Co-authored-by: Alara Dirik <8944735+alaradirik@users.noreply.github.com>
---
 docs/source/en/_toctree.yml                   |   2 +
 .../tasks/zero_shot_image_classification.mdx  | 143 ++++++++++++++++++
 2 files changed, 145 insertions(+)
 create mode 100644 docs/source/en/tasks/zero_shot_image_classification.mdx

diff --git a/docs/source/en/_toctree.yml b/docs/source/en/_toctree.yml
index f164348a94..eddfc48d5c 100644
--- a/docs/source/en/_toctree.yml
+++ b/docs/source/en/_toctree.yml
@@ -83,6 +83,8 @@
       title: Object detection
     - local: tasks/zero_shot_object_detection
       title: Zero-shot object detection
+    - local: tasks/zero_shot_image_classification
+      title: Zero-shot image classification
     title: Computer Vision
   - sections:
     - local: tasks/image_captioning
diff --git a/docs/source/en/tasks/zero_shot_image_classification.mdx b/docs/source/en/tasks/zero_shot_image_classification.mdx
new file mode 100644
index 0000000000..2784d36508
--- /dev/null
+++ b/docs/source/en/tasks/zero_shot_image_classification.mdx
@@ -0,0 +1,143 @@
+<!--Copyright 2023 The HuggingFace Team.
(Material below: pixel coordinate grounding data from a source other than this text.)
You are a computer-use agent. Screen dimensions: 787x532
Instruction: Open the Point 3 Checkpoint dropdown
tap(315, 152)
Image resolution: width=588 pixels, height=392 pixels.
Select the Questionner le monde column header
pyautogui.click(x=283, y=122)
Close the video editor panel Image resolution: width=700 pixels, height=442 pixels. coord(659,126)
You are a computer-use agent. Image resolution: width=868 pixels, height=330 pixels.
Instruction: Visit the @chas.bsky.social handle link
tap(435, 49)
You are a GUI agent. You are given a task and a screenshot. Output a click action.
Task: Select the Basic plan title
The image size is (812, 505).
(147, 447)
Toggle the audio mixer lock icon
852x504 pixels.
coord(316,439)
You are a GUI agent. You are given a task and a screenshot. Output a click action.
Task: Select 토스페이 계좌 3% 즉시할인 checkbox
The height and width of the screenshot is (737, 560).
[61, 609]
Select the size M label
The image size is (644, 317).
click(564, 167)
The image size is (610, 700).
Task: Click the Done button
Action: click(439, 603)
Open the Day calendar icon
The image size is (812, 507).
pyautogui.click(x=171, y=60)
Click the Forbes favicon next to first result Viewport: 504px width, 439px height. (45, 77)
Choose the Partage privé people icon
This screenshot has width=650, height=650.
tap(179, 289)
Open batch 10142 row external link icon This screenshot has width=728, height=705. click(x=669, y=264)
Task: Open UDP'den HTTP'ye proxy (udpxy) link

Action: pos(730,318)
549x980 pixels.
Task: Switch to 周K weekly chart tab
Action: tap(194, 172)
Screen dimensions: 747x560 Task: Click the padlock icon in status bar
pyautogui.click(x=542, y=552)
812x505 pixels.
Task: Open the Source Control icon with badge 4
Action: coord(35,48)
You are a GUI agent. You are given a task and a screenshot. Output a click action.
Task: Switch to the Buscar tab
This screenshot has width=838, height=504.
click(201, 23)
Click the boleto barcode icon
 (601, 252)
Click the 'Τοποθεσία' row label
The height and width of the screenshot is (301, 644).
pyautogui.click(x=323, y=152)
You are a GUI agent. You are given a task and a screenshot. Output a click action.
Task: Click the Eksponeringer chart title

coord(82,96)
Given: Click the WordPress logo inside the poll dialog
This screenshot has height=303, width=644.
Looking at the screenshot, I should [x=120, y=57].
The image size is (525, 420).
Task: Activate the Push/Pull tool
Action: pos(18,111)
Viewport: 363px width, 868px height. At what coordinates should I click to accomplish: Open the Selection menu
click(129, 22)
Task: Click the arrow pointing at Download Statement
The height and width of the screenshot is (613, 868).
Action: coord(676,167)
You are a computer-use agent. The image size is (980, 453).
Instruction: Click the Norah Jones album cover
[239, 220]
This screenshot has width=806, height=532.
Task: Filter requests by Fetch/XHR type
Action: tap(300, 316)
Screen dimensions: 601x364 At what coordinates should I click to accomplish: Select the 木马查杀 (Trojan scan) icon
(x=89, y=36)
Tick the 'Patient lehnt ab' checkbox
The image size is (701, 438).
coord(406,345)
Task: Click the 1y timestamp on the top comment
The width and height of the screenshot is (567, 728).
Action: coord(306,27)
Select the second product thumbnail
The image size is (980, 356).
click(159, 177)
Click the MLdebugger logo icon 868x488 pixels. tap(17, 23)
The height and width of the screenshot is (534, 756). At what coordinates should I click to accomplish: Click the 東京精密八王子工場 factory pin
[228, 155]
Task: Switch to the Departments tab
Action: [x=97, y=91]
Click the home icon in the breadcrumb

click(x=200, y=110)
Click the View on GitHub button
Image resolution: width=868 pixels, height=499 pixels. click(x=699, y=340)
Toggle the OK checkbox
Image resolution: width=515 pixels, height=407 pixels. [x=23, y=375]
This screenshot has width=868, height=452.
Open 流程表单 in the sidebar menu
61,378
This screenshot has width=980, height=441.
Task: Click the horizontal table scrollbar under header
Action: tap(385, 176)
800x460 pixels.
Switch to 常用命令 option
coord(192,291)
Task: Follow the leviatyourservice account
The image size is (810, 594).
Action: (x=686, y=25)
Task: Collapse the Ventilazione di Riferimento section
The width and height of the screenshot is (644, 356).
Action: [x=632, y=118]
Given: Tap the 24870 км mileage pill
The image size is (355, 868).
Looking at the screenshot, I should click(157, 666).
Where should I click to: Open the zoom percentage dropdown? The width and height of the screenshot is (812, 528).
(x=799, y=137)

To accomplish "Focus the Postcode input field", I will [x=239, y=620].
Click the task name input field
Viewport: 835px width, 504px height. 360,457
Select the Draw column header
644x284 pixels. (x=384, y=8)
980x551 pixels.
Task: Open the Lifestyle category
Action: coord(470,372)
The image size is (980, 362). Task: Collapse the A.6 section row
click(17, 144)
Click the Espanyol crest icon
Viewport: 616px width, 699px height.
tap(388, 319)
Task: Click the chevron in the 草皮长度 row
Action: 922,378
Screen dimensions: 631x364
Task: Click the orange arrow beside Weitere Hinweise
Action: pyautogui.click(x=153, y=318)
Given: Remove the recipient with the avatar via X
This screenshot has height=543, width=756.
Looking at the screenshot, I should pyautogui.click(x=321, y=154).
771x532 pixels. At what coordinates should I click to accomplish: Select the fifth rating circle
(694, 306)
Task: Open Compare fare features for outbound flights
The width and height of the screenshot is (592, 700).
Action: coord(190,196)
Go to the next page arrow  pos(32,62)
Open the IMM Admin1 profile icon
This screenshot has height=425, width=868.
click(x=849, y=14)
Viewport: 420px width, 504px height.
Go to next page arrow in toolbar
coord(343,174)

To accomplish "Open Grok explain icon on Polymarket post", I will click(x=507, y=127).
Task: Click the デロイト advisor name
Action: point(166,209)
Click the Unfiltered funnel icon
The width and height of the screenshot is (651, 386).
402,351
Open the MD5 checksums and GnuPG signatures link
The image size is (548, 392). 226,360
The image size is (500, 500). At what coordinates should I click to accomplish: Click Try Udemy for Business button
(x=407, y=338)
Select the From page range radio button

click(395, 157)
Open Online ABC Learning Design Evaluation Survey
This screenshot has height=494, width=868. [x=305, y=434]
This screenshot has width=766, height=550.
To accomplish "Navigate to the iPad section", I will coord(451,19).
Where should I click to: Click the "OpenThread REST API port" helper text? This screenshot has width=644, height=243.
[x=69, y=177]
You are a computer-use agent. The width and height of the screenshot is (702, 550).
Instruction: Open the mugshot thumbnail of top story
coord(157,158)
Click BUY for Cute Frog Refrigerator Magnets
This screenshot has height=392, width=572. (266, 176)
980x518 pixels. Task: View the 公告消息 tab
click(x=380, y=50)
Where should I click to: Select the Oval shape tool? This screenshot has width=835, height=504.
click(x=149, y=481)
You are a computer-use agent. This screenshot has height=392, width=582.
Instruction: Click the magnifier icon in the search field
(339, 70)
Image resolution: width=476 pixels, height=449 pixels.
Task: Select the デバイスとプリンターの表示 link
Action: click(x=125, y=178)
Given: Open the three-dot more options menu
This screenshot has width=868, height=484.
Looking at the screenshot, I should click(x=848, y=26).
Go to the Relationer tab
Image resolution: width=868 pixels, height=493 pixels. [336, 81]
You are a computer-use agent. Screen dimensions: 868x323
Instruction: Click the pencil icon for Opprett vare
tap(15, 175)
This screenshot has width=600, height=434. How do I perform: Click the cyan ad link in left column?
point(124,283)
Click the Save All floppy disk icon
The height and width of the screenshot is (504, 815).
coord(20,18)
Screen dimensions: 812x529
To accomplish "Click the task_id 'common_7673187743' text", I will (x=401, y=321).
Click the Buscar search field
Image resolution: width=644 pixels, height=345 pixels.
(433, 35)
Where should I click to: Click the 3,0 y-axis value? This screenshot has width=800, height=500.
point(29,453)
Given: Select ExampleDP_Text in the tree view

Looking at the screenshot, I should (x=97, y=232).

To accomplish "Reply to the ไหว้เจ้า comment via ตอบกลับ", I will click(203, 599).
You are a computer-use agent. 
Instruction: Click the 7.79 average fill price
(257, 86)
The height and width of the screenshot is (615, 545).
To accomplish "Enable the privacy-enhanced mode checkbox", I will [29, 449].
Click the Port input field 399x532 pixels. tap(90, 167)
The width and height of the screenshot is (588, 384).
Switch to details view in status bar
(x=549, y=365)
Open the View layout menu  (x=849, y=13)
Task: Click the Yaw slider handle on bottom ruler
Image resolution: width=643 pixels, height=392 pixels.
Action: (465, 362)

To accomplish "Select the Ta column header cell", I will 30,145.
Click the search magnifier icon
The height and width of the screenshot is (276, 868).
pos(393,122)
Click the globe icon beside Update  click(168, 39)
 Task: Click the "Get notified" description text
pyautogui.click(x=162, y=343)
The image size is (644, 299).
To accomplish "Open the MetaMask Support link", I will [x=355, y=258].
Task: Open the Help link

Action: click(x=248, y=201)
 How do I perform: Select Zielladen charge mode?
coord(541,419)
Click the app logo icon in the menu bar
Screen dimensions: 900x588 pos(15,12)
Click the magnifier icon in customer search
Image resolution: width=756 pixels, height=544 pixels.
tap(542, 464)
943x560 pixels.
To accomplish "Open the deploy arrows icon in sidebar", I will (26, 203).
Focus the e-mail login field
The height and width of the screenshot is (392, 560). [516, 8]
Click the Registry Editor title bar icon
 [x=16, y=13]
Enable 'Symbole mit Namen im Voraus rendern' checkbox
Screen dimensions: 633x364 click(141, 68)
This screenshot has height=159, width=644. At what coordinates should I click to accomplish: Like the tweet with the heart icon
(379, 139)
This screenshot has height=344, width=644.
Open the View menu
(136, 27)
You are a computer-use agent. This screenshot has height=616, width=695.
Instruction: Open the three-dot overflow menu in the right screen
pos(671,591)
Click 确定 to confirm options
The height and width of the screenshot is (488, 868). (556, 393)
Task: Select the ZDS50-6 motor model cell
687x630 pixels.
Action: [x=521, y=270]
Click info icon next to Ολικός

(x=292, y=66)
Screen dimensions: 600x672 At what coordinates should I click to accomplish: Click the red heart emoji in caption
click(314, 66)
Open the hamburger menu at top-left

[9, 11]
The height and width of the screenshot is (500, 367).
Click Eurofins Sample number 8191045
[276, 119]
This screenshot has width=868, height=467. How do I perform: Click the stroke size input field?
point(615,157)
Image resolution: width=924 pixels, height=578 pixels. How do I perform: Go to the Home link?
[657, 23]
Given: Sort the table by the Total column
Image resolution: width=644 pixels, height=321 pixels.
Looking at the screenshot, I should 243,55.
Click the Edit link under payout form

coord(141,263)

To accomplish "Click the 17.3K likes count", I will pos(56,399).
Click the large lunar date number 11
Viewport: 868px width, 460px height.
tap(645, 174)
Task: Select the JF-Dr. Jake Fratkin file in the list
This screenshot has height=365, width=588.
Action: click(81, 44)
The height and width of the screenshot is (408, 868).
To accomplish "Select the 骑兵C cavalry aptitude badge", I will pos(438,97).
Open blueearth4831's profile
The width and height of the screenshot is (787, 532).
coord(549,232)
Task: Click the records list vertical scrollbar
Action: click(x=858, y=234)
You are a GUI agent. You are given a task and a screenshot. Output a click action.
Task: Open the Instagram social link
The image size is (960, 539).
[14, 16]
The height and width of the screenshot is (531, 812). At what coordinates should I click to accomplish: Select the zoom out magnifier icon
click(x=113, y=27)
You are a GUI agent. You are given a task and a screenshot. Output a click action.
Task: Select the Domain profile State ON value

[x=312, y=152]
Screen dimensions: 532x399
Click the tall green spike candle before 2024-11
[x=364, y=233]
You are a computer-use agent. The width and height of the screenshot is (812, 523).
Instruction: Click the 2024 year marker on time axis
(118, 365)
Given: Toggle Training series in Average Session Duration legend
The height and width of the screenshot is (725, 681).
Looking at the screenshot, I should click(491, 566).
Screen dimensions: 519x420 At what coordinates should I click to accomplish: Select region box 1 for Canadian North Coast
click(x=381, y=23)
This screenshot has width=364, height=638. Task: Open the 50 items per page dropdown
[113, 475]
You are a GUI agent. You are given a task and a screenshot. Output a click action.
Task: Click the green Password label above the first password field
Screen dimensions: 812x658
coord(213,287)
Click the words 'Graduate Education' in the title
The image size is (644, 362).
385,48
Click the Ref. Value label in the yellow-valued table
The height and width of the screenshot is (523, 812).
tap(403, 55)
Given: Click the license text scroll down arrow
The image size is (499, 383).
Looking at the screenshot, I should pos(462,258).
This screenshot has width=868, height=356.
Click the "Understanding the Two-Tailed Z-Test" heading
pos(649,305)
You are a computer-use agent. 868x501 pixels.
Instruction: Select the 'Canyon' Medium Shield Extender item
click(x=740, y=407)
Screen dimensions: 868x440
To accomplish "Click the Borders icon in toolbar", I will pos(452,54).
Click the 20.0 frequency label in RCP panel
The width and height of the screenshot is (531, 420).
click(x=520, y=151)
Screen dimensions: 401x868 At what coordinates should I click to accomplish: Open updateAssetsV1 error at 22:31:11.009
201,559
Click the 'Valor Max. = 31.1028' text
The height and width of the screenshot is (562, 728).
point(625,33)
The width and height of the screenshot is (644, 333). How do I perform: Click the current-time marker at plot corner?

All rights reserved.
+
+Licensed under the Apache License, Version 2.0 (the "License"); you may not use this file except in compliance with
+the License. You may obtain a copy of the License at
+
+http://www.apache.org/licenses/LICENSE-2.0
+
+Unless required by applicable law or agreed to in writing, software distributed under the License is distributed on
+an "AS IS" BASIS, WITHOUT WARRANTIES OR CONDITIONS OF ANY KIND, either express or implied. See the License for the
+specific language governing permissions and limitations under the License.
+-->
+
+# Zero-shot image classification
+
+[[open-in-colab]]
+
+Zero-shot image classification is a task that involves classifying images into different categories using a model that was
+not explicitly trained on data containing labeled examples from those specific categories.
+
+Traditionally, image classification requires training a model on a specific set of labeled images, and this model learns to
+"map" certain image features to labels. When there's a need to use such model for a classification task that introduces a
+new set of labels, fine-tuning is required to "recalibrate" the model.
+
+In contrast, zero-shot or open vocabulary image classification models are typically multi-modal models that have been trained on a large
+dataset of images and associated descriptions. These models learn aligned vision-language representations that can be used for many downstream tasks including zero-shot image classification.
+
+This is a more flexible approach to image classification that allows models to generalize to new and unseen categories
+without the need for additional training data and enables users to query images with free-form text descriptions of their target objects .
+
+In this guide you'll learn how to:
+
+* create a zero-shot image classification pipeline
+* run zero-shot image classification inference by hand
+
+Before you begin, make sure you have all the necessary libraries installed:
+
+```bash
+pip install -q transformers
+```
+
+## Zero-shot image classification pipeline
+
+The simplest way to try out inference with a model supporting zero-shot image classification is to use the corresponding [`pipeline`].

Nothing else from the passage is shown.